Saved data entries
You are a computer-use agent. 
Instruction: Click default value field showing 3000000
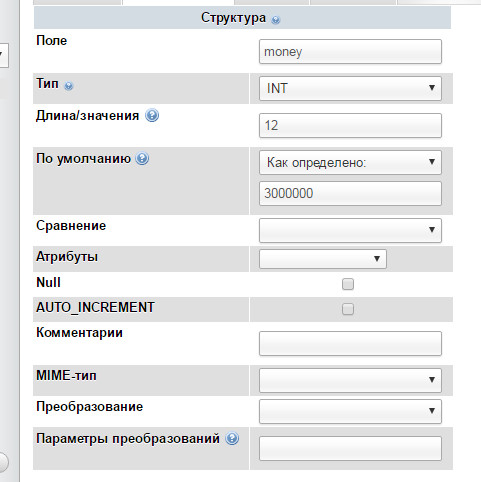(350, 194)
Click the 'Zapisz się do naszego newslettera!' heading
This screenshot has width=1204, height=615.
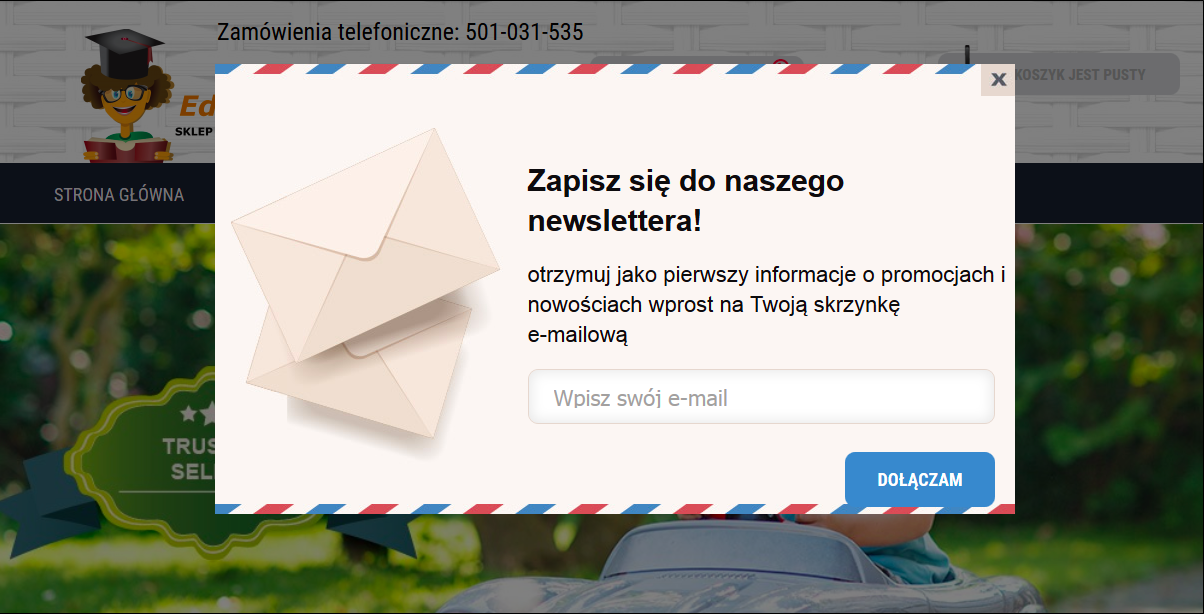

Task item: Could you copy all of the entries above exactly, without the pictures?

Result:
You are a computer-use agent. 
Instruction: Click default value field showing 3000000
(350, 194)
Click the 'Zapisz się do naszego newslettera!' heading
This screenshot has width=1204, height=615.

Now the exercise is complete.